§ **Stated goal 1**: Which reagents does the passage on hail embryos name as substances that may be introduced into the cloud?
§ **Stated goal 2**: Carry on the passage on hail embryos, beginning after its final sentence.

For the production of “giant” \((R \sim 30\text{–}40\ \mu)\) drops in the lower part of the cloud there are many different methods; the advantage of each of them depends on the height of the lower boundary of the cloudiness, the topography of the locality, etc. Reagents such as NaCl, \(\mathrm{P_2O_5}\), and other hygroscopic substances introduced into the cloud by various methods may lead to an increase in the number of hail embryos and, consequently, to a decrease in their mean size. Ludlam \((^6)\) came to the same conclusion on the basis of the distribution density of large drops in the cloud.

§ **Recorded information**:
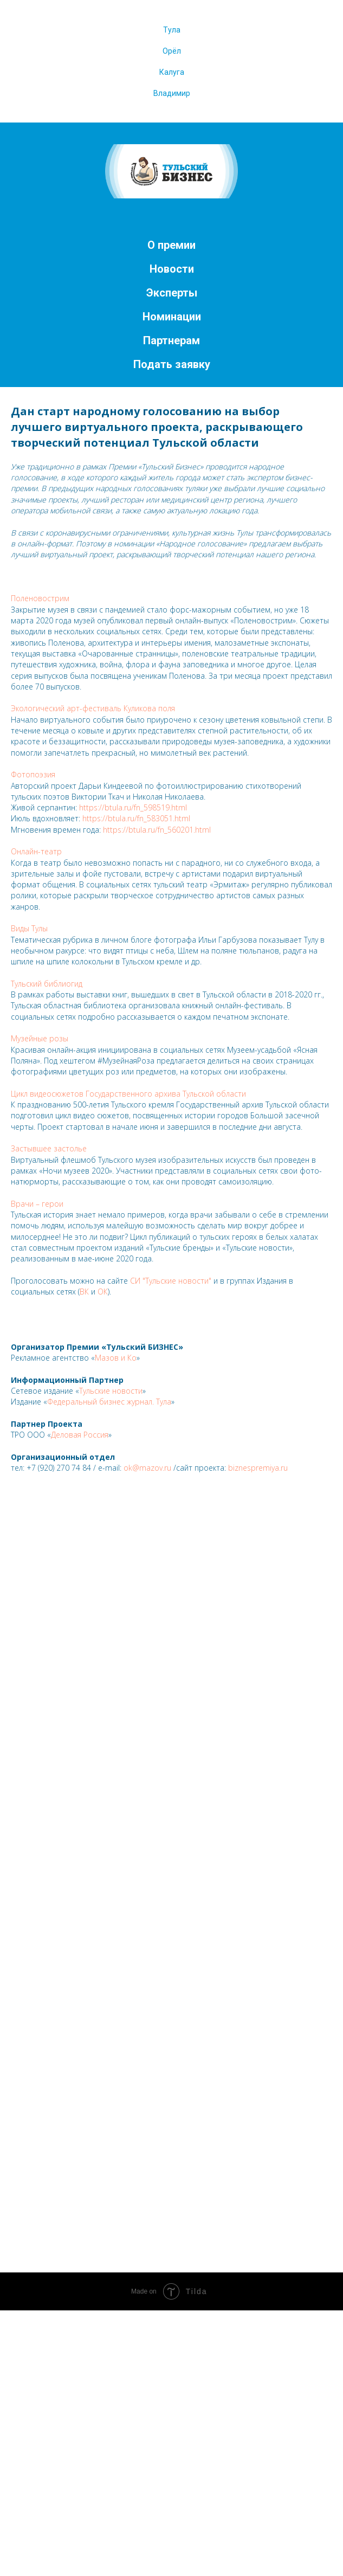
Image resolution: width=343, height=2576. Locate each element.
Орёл (172, 51)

§ **Reply 1**: NaCl, P₂O₅, and other hygroscopic substances.

§ **Reply 2**:
The question of how hail embryos arise remains unclear. If every large drop formed in the lower part of the cloud is a hail embryo, then Ludlam’s conclusion and the method of action set forth are fully applicable. But if not every large drop formed at the initial moment of cloud formation is a hailstone embryo, and these drops create a supercooled large-drop zone in which hail growth occurs, then such a method of action can hardly be used for combating hail.

In Ludlam’s work calculations are given from which it follows that the main, “wet” growth of hail occurs through coagulation at temperatures from \(-1^\circ\) to \(-8^\circ\) and with cloud water content of the order of \(8\text{–}20\ \mathrm{g/m^3}\). In other words, the main growth of hail occurs through coagulation of ice particles with the large-drop supercooled fraction. If these calculations are confirmed by experiment, then doubt will arise as to the possibility of using AgJ for combating hail, since the main growth of hail occurs at higher temperatures than the effective crystallization obtained under the action of AgJ.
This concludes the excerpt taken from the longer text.